The specific marker for APL, the t(15;17)(q22;q21) translocation, has diagnostic and prognostic significance. In clinical practice, the identification of the t(15;17)(q22;q21) translocation predicts sensitivity to ATRA. ²⁵ The transcription factor PU.1 plays a critical role during myeloid differentiation ²⁶ and abnormal activation of PU.1 is associated with development of myeloid leukaemia. ²⁷ The PML-RARA protein can combine with PU.1 to form a PML-RARA-PU.1 complex, thus inhibiting PU.1 expression and the subsequent activation of the target genes controlling the differentiation of myeloid progenitor cells; this eventually leads to the development of leukaemogenesis. ²⁸ However, ATRA can recover PU.1 expression by binding with the ATRA receptor domain on the PML-RARA protein, which induces the differentiation of leukaemic cells. ²⁹ Arsenic binds directly to cysteine residues in zinc fingers located within the RBCC domain (which includes one RING domain, two B box motifs, and a coiled-coil domain) of the PML-RARA and PML proteins; this induces PML oligomerization, which increases its interaction with the small ubiquitin-like protein modifier. ³⁰ This allows the modified proteins to be degraded by proteasome, resulting in the induction of differentiation and apoptosis of the leukaemia cells. ³⁰ Therefore, the complete remission rate and 5-year disease-free survival rate are both above 90% when ATRA is combined with arsenic trioxide to treat APL. ³¹

In the authors’ institution, APL is treated using sequential consolidated regimens that consist of arsenic trioxide followed by ATRA, and then chemotherapy.
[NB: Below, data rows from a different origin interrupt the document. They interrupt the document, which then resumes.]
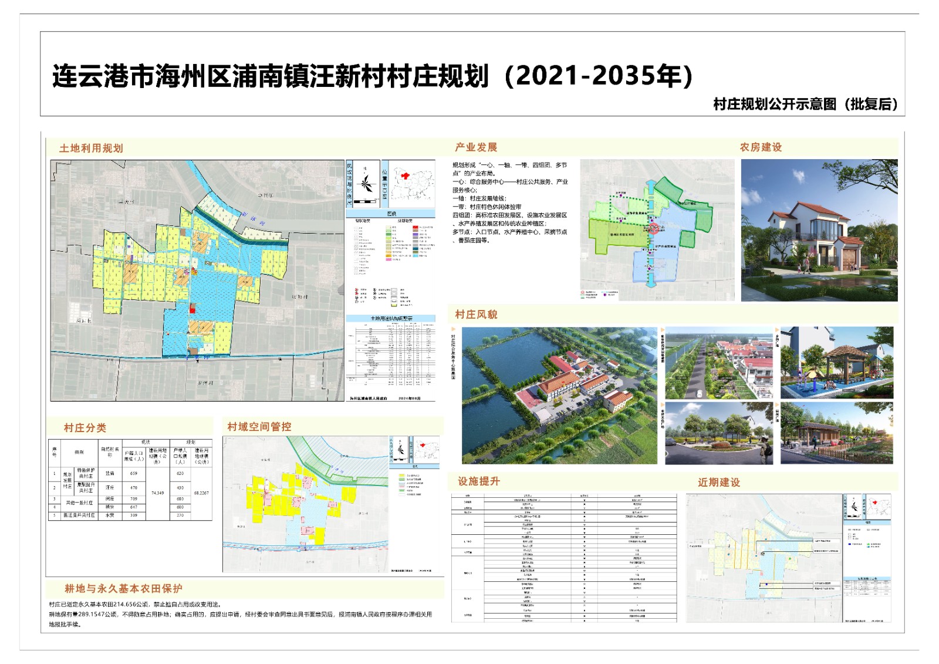Select the 土地利用规划 section heading

click(x=91, y=149)
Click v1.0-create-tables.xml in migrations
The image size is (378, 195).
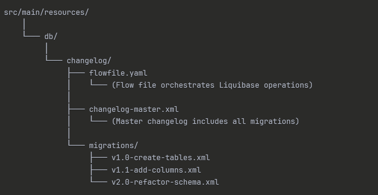point(161,158)
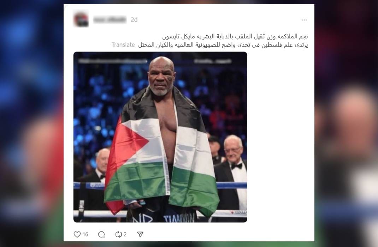Viewport: 378px width, 247px height.
Task: Click the blurred watermark at photo's top-left
Action: (x=113, y=61)
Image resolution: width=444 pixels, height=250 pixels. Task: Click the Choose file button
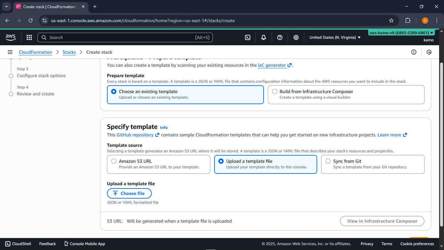(x=129, y=193)
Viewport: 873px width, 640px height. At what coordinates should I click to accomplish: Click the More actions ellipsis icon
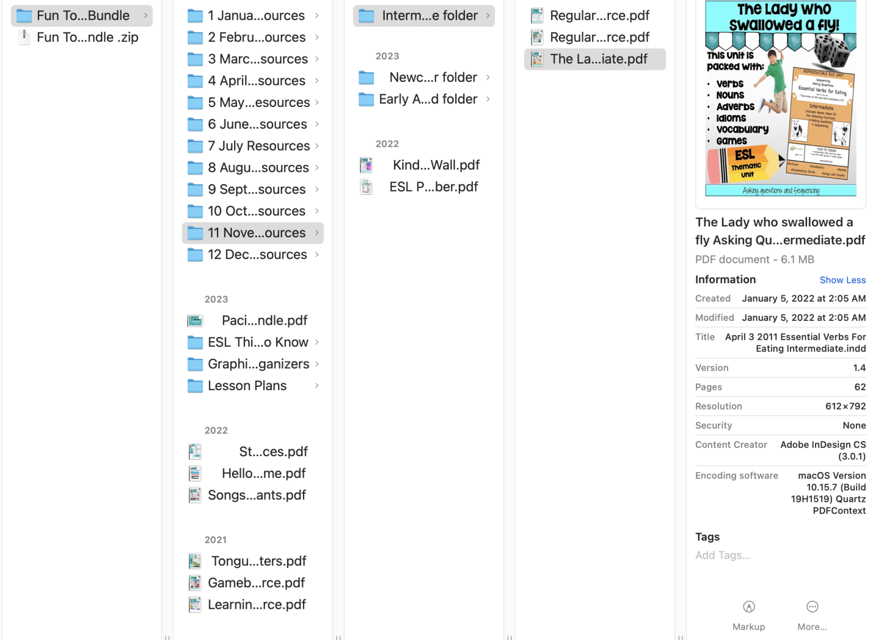pos(812,607)
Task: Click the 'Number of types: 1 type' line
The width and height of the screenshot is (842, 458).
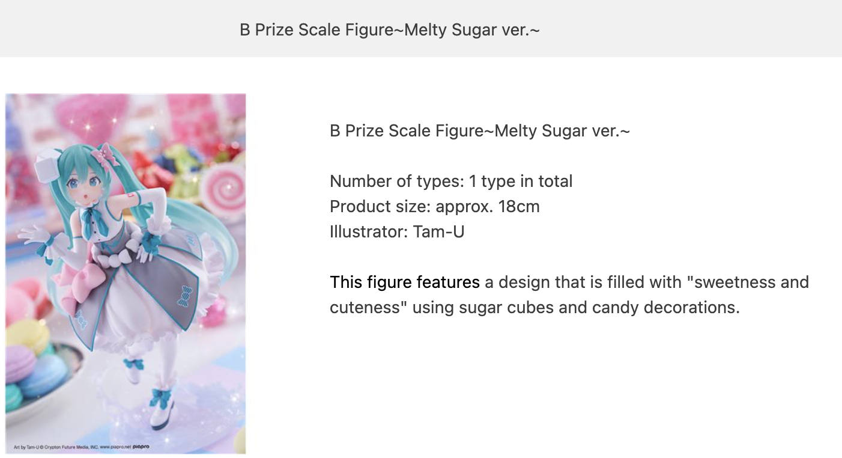Action: (451, 181)
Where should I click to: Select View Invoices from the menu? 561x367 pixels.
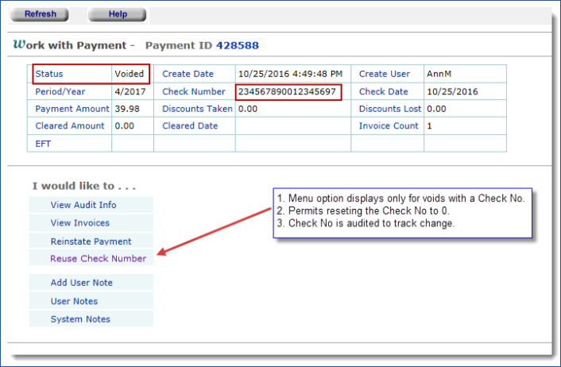coord(80,223)
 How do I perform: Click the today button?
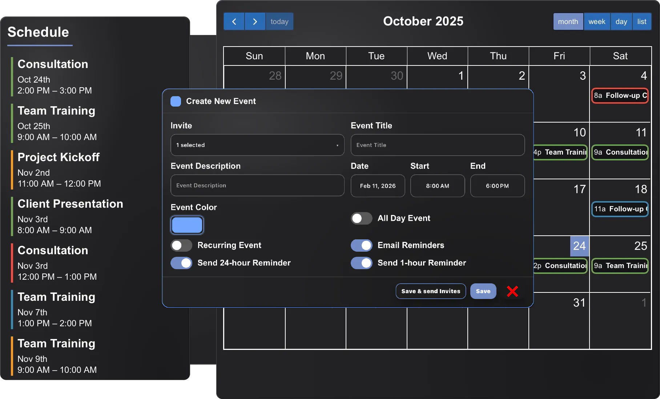[279, 21]
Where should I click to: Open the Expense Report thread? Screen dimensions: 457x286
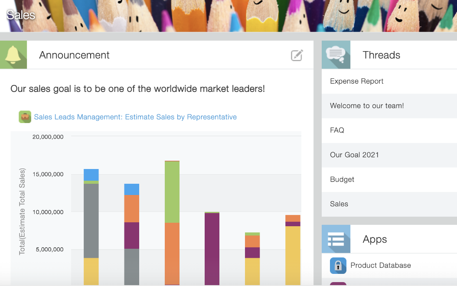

These three monthly regimens are carried out in sequence and repeated over three years, as described above, with a 1-month treatment-free period between each monthly treatment in the second and third years. Using 10 mg/day arsenic trioxide for 14 days had a good effect on leukaemia cells while producing only mild side-effects in the liver and kidney. Chemotherapy was followed by another course of arsenic trioxide to ensure normal recovery of haematopoiesis. Meanwhile, arsenic trioxide and ATRA can lessen the frequency of chemotherapy, which in turn reduces bone-marrow injury. As a result of the fact that the XYY syndrome involves multiple organ dysfunction, toxicity from chemotherapy can be severe.^13,14 However, the case described in this current report underwent each course of chemotherapy without experiencing severe side-effects. Therefore, the authors recommend that the sequential strategy is appropriate for patients with XYY syndrome and APL, as it was associated with good clinical outcomes and few side-effects.